Once again Frances laughs, “Our good friend Peter Lederer used to say it was just brilliant marketing.”
At this point Frances showed by a picture of her hubby with Alan Devreaux former head of the Scottish Tourist Board, at what I imagine was ScotHot – with an abbreviated version of the dish. She laughs, “He used to go to trade shows with a bin bag full of prawns and a side of salmon in his bag. Can you imagine health and safety if anyone did that now?”

Today you can still enjoy Lock 16 – the restaurant is open from June to September at the weekends, and people also use it for weddings and celebrations. During the week the seafood that the Crinan Hotel is famous for is served in The Seafood Bar.

Over the years Julia, her husband Jamie and brother Ross have dipped in and out when it comes to helping out at the hotel. At the moment Ross is painting and running his dad’s boat – he has refurbished it over last three years and he is now chartering it out. Says Julia, “Ross is running his charter business and takes guests out from the hotel. It is perfectly complimentary to what we do – when guests arrive they just want to get out on water and Ross can take them.”

Ross and Frances also do charters for artists taking them out to islands like Iona and Barra and do tutorials with them. The guests stay on shore and Frances and Ross stay on board, they also bring in guest artists from the islands for talks. This year there is a trip to the Broomielaw which will take in Portavadie, Arran and Rothesay finishing at the Broomielaw and a visit to Kelvingrove Art Gallery. They also do Art and Music Weekends at Crinan.
Julia meanwhile has been helping husband Jamie Spencer with his aid work Feedback Madagascar for the last 24 years. In fact she met him at Crinan, having returned there in 1994.

She says, “I met Jamie within three weeks of coming home, and before long I was off to Madagascar and living in a hut. He received an OBE last year for his work.”

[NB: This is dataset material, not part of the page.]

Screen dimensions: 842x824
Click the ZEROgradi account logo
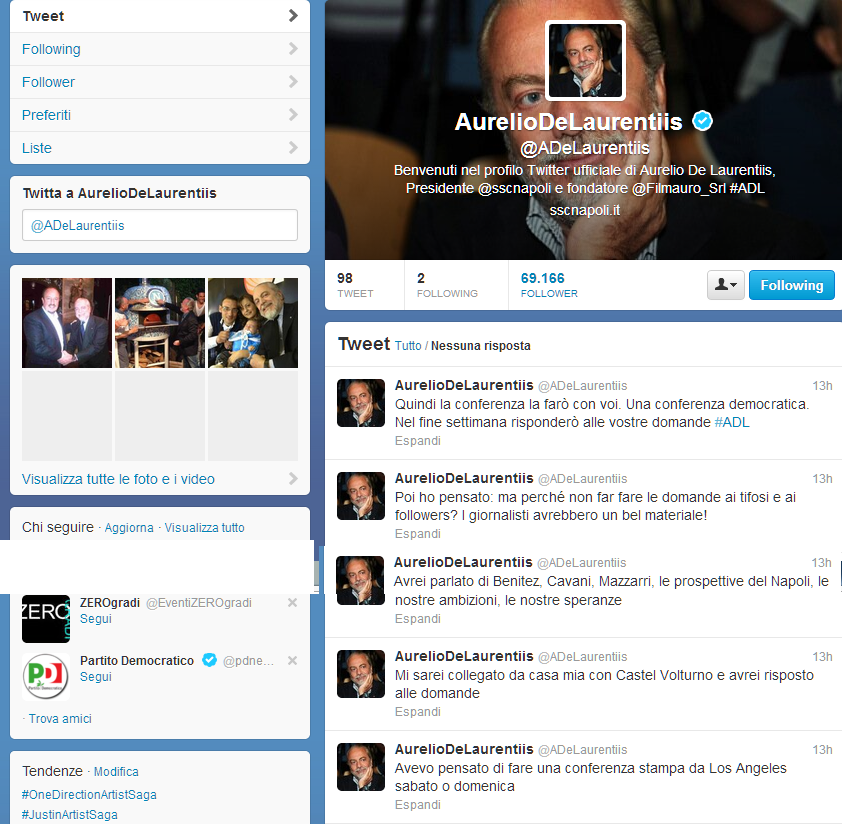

That also explains the Madagascar little shop at the hotel. Since her father died Julia has been spending time in Edinburgh, running a B&B, coaching singing and also being mum to her two sons – Archie and Jock. But now that the hotel is getting busier she will try to spend more time there.

Says Frances, “I know I can call on both Ross and Julia anytime. Neither of them get involved in the day to day business, but they are there for me.”
Part two next month… seriously this story could have run and run, I’ve another 1,000+ words of stories. The Ryan family created a Scottish hospitality institution with the Crinan Hotel and Frances is she says, ‘acting as a custodian’ for the next generation.

She concludes, “If we can all hang in there, I’m sure one of my grandsons, could be persuaded to take it on.” I’m sure Nick would love that.